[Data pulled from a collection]
□ □ □ □

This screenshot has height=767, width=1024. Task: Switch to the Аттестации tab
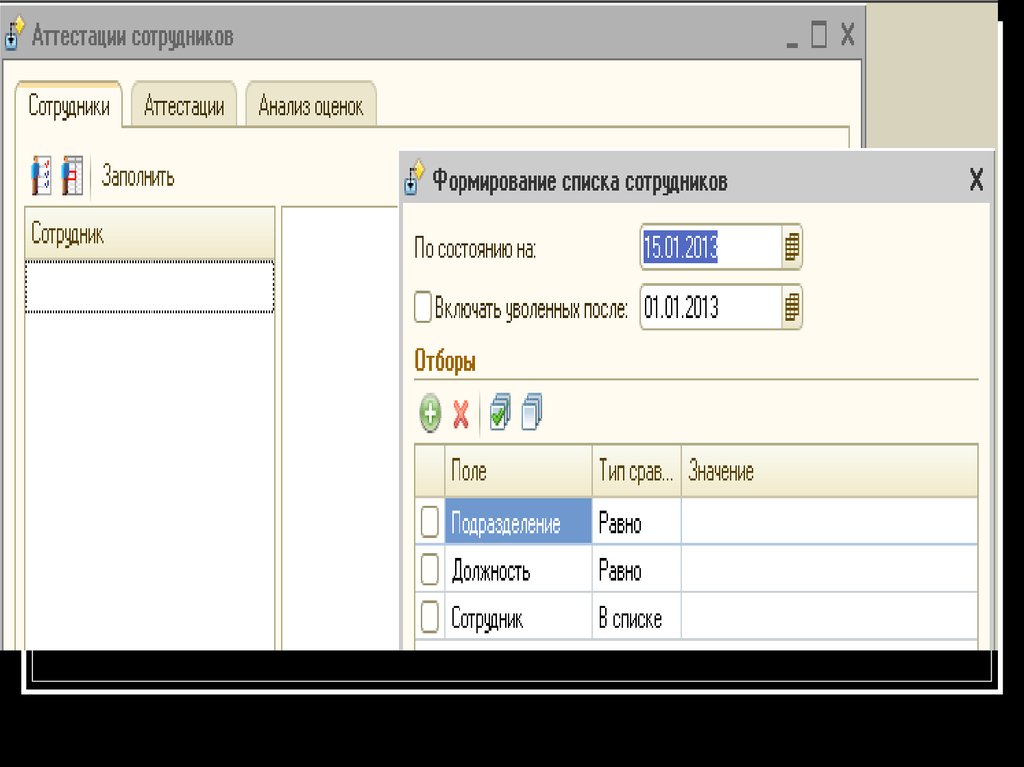[184, 106]
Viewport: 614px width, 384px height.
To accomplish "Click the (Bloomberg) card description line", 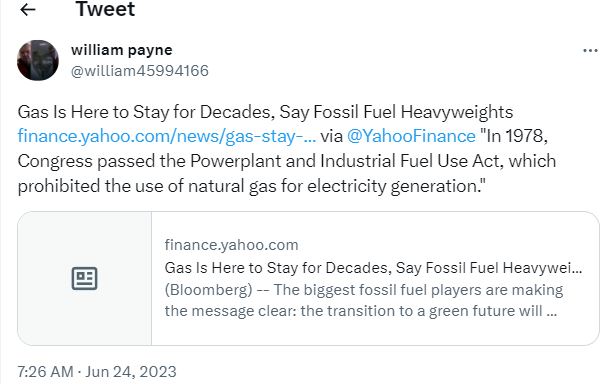I will click(x=364, y=290).
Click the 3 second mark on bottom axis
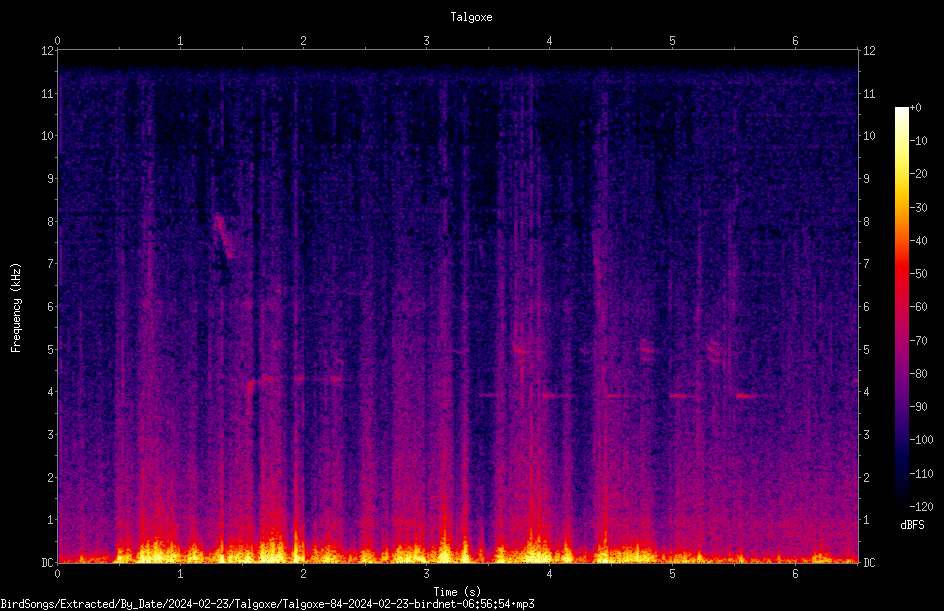 click(x=426, y=574)
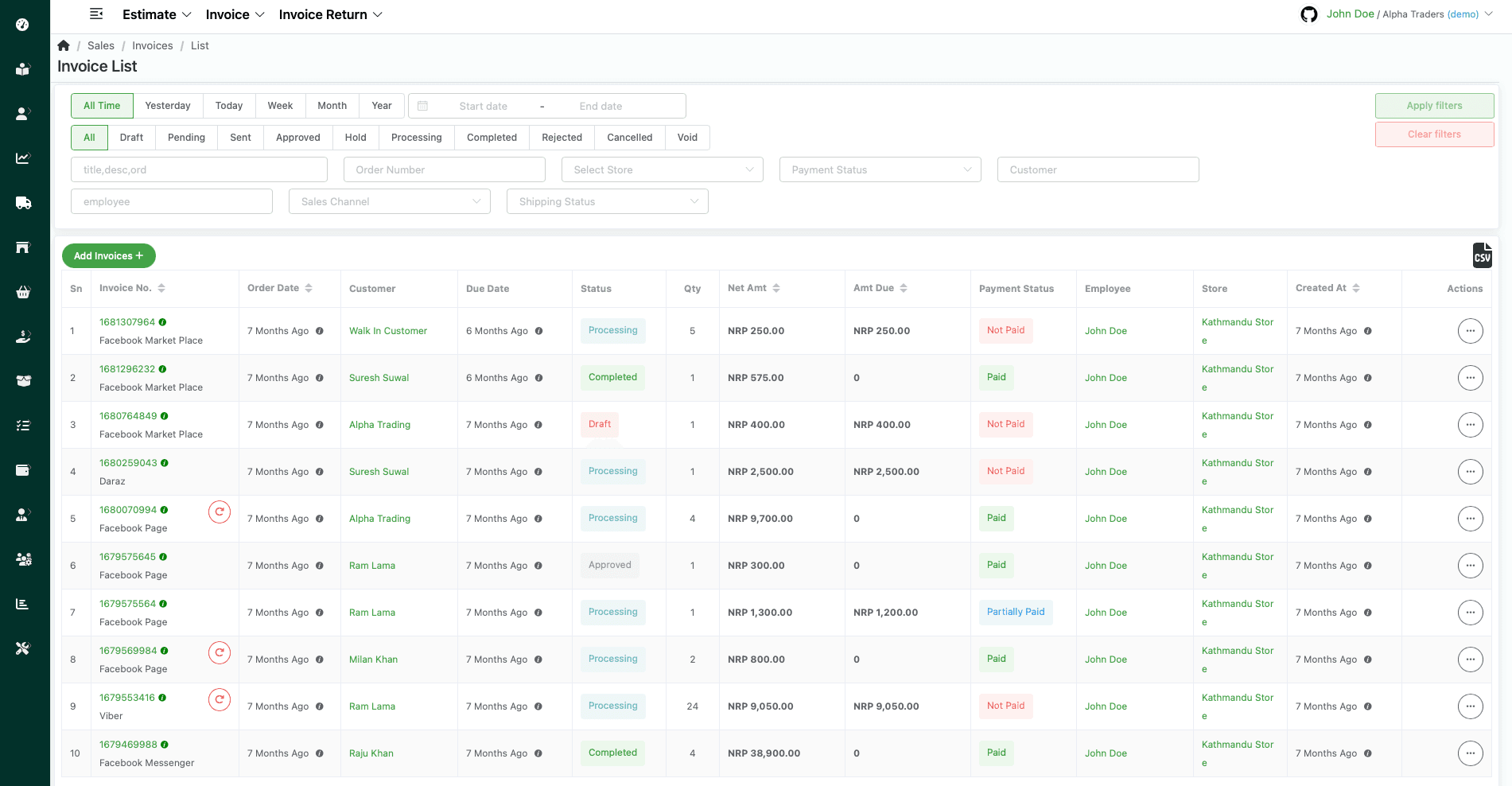Screen dimensions: 1512x786
Task: Open the shopping basket sidebar icon
Action: coord(23,292)
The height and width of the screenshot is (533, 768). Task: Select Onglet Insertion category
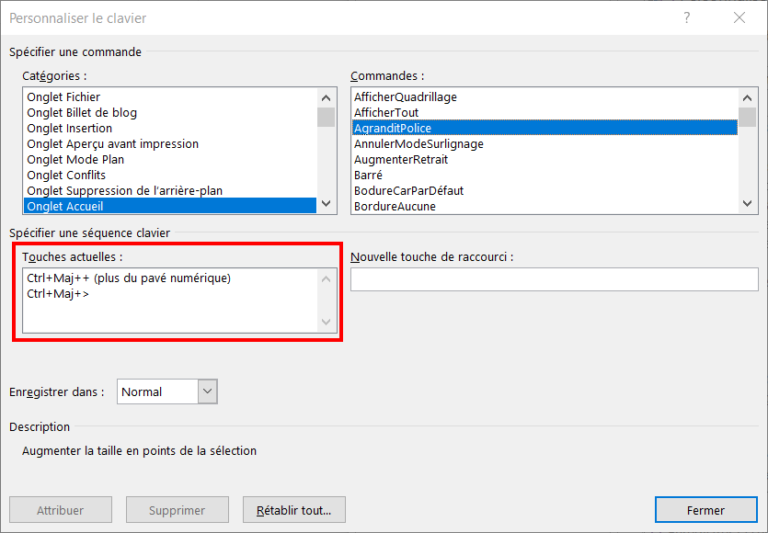pyautogui.click(x=69, y=128)
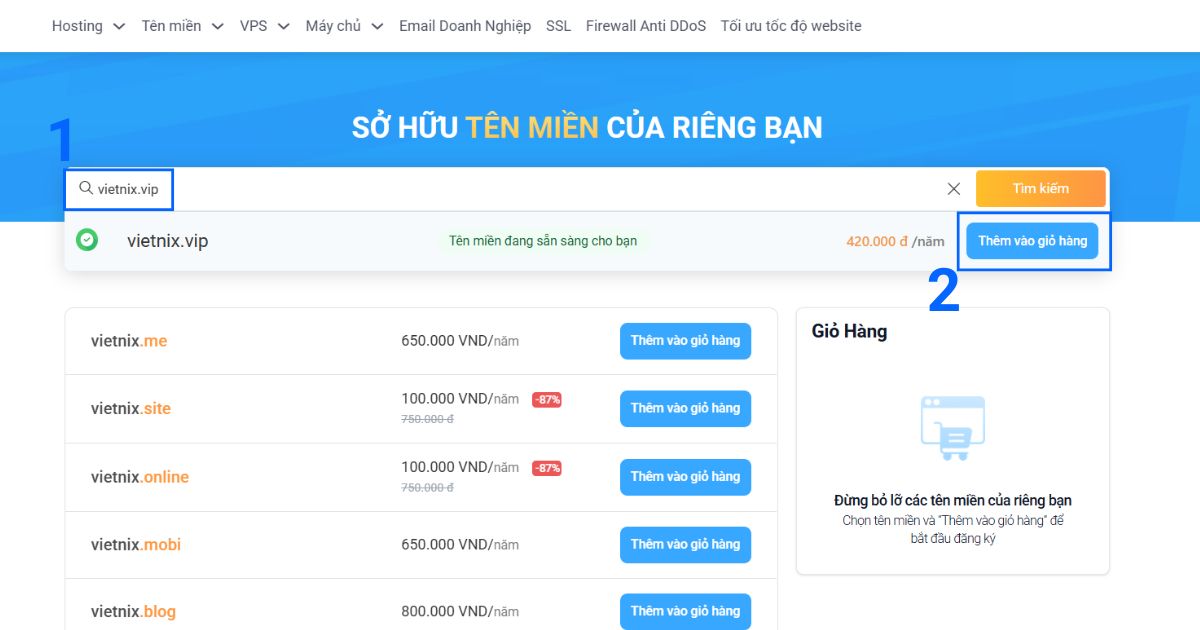1200x630 pixels.
Task: Click the shopping cart illustration in Giỏ Hàng panel
Action: tap(951, 430)
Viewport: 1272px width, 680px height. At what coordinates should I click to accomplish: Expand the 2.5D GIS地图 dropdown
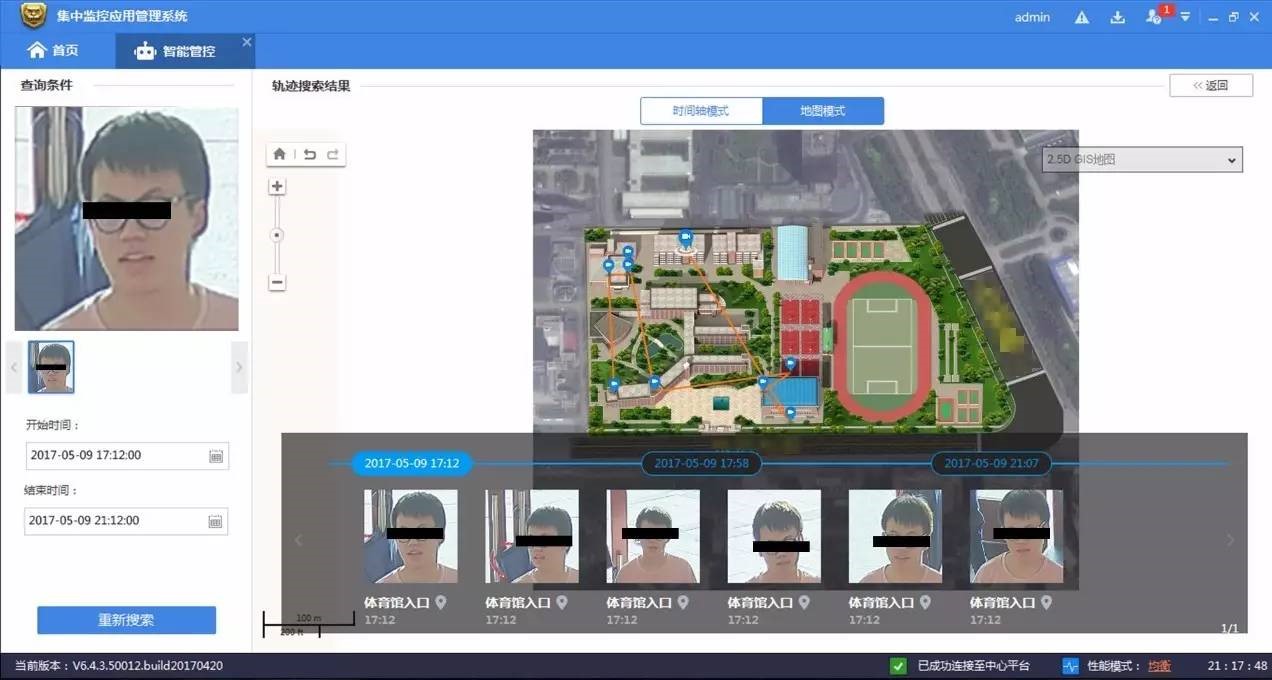1142,160
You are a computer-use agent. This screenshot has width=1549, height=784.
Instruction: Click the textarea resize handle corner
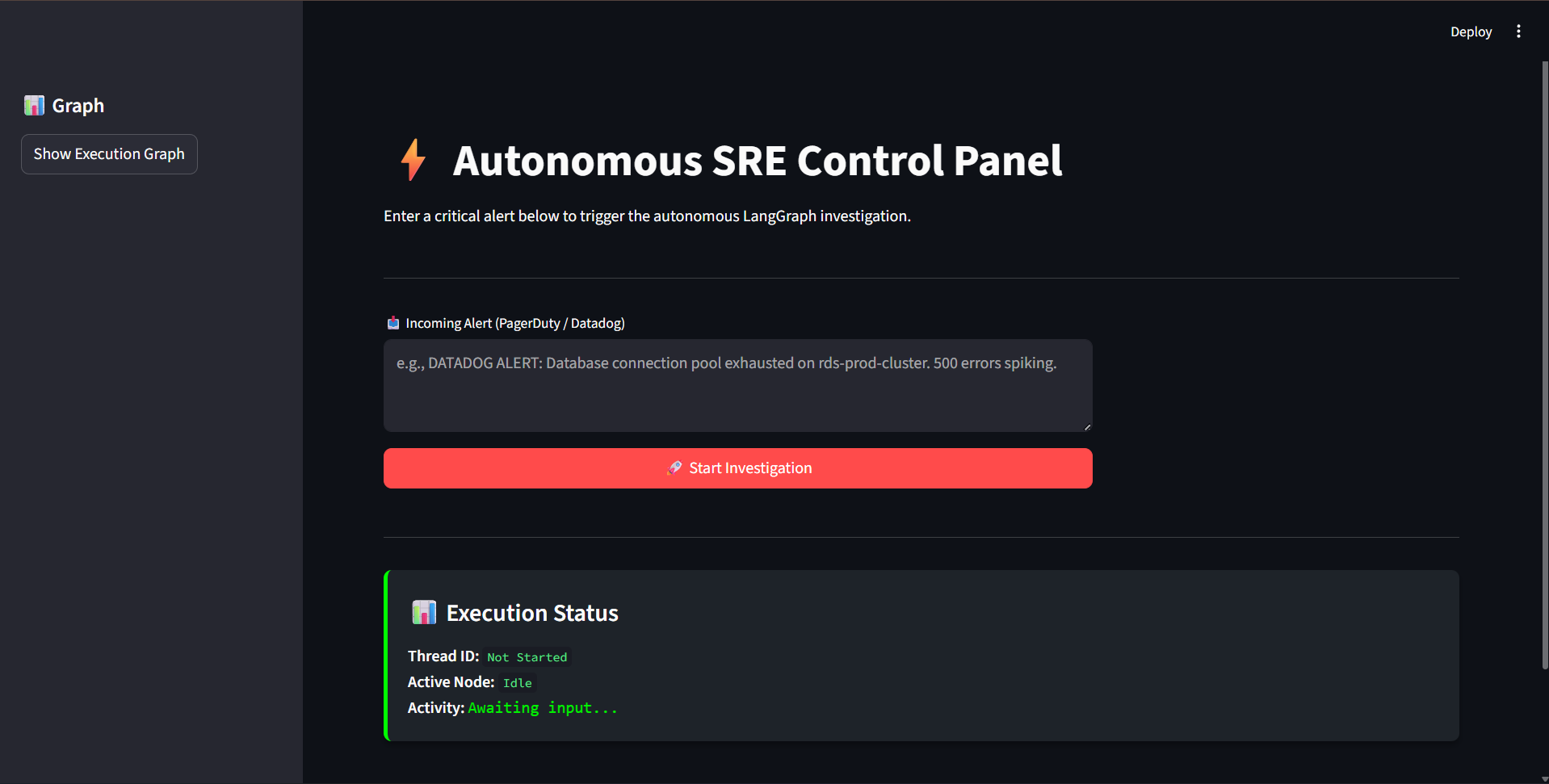(x=1087, y=427)
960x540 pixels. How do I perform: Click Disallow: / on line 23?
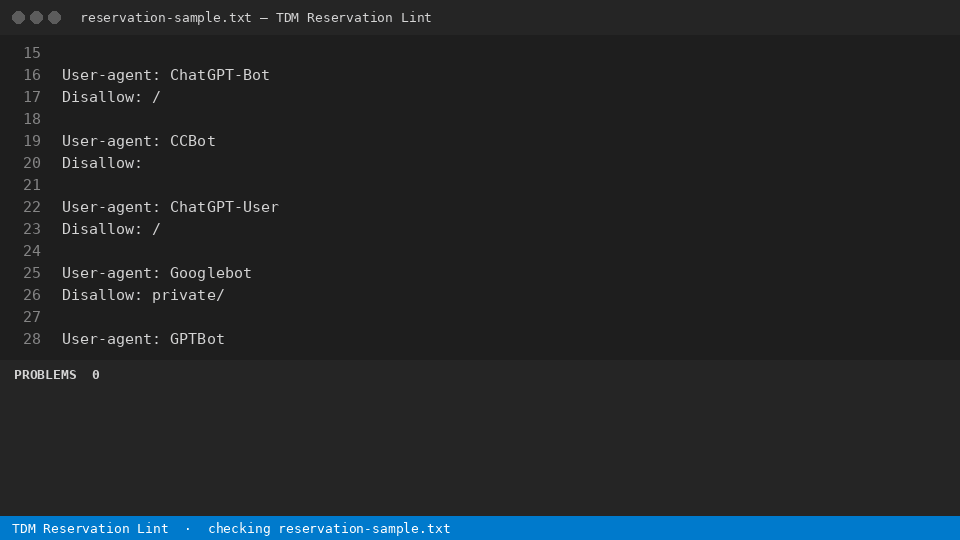coord(111,229)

□ □ □ □

Print the lines again, beginning with the line containing "Click the 3 second mark on bottom axis" and continuing through the end of the entries. Omit the pictures from your output.

* ANSWER TO THIS EXERCISE:
Click the 3 second mark on bottom axis
 click(x=426, y=574)
Screen dimensions: 1512x786
Task: Open the shopping basket sidebar icon
Action: coord(23,292)
The height and width of the screenshot is (533, 768). Task: Select Onglet Insertion category
pyautogui.click(x=69, y=128)
1200x630 pixels.
Task: Click the shopping cart illustration in Giỏ Hàng panel
Action: tap(951, 430)
Viewport: 1272px width, 680px height. At what coordinates should I click to accomplish: Expand the 2.5D GIS地图 dropdown
1142,160
You are a computer-use agent. This screenshot has width=1549, height=784.
Instruction: Click the textarea resize handle corner
(x=1087, y=427)
960x540 pixels. How do I perform: Click Disallow: / on line 23?
coord(111,229)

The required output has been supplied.